Anti-ageing technique makes skin cells act 30 years younger
Skin cells have been exposed to molecules that reverse their development but still retain their function, creating a kind of stem cell that keeps its original function in the body.
Researchers have developed a method that can turn back the biological clock on skin cells by 30 years, creating stem cells from mature ones, which could be used to treat skin conditions in the future.
In 2007, Shinya Yamanaka at Kyoto University in Japan developed a technique that could transform adult skins cells into stem cells by inserting four specialist molecules, dubbed “Yamanaka factors”, that reverse cell development.
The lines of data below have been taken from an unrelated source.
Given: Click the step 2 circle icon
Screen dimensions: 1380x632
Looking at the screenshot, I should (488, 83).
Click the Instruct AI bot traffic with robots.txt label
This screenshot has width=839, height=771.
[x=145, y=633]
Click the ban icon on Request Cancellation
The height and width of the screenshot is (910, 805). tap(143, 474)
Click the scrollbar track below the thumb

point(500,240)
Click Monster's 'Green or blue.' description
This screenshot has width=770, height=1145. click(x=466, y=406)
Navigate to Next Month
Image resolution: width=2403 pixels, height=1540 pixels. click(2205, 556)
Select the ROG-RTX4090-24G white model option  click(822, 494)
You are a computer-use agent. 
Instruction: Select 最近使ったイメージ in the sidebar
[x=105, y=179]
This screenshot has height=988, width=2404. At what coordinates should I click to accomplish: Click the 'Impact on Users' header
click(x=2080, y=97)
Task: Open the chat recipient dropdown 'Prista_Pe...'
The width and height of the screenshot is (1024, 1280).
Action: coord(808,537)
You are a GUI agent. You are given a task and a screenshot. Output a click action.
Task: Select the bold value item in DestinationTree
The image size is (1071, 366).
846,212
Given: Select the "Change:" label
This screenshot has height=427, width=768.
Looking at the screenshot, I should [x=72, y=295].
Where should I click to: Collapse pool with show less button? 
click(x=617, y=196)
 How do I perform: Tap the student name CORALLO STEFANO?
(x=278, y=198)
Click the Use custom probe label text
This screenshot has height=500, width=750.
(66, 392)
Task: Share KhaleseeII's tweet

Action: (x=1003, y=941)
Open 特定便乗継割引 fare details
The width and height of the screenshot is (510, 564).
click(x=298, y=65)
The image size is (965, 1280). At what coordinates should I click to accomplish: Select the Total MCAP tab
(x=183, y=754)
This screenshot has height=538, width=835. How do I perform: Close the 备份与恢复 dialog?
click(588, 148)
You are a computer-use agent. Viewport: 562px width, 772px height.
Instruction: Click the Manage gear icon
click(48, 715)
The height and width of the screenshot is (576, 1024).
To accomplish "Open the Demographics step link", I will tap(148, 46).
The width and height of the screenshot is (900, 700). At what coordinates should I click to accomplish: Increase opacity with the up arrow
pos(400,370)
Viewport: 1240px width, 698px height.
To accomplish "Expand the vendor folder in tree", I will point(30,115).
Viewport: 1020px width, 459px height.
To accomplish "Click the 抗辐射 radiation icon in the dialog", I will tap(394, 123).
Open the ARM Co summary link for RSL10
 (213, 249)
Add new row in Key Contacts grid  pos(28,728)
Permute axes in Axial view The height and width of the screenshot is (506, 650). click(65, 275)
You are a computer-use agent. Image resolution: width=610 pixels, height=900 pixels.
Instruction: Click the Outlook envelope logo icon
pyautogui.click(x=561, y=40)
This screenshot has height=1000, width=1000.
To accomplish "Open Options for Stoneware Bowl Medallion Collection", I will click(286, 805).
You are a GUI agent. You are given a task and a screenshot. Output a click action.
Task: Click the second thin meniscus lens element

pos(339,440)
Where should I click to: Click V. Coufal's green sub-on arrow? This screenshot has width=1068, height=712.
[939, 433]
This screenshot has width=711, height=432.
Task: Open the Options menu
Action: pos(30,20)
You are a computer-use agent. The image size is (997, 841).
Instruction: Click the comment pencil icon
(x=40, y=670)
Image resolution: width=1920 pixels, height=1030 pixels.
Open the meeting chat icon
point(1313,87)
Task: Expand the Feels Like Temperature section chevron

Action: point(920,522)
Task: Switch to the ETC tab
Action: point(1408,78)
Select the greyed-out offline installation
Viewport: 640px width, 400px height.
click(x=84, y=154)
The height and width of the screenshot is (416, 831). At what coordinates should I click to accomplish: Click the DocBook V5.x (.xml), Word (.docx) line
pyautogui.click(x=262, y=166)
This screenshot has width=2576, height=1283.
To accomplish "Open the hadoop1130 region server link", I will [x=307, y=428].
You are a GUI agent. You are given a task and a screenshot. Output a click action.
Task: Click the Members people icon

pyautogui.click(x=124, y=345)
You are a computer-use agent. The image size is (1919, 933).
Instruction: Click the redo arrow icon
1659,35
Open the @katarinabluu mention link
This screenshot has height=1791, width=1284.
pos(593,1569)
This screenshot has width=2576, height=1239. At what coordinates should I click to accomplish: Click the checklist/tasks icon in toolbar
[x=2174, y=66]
It takes around 50 days of exposure to these molecules for normal cells to be reprogrammed into what are known as induced pluripotent stem cells (iPSCs).
“When you turn to a cell into an iPSC, you lose the original cell type and its functionality,” says Diljeet Gill at the Babraham Institute in Cambridge, UK.
Gill and his colleagues have now devised a technique that uses Yamanaka factors to rejuvenate skin cells without losing their previous functionality.
The researchers collected skin cell samples from three human donors that had an average age of around 50, then exposed these to the Yamanaka factors for just 13 days to partially anti-age the cells. They then removed the Yamanaka factors and left the cells to grow.
As we age, our DNA gets tagged with chemicals, so tracking these markers can help us determine how old our bodies are. This is known as our epigenetic clock. Over time, some of our genes will either turn on or off, the collection of which is known as the transcriptome.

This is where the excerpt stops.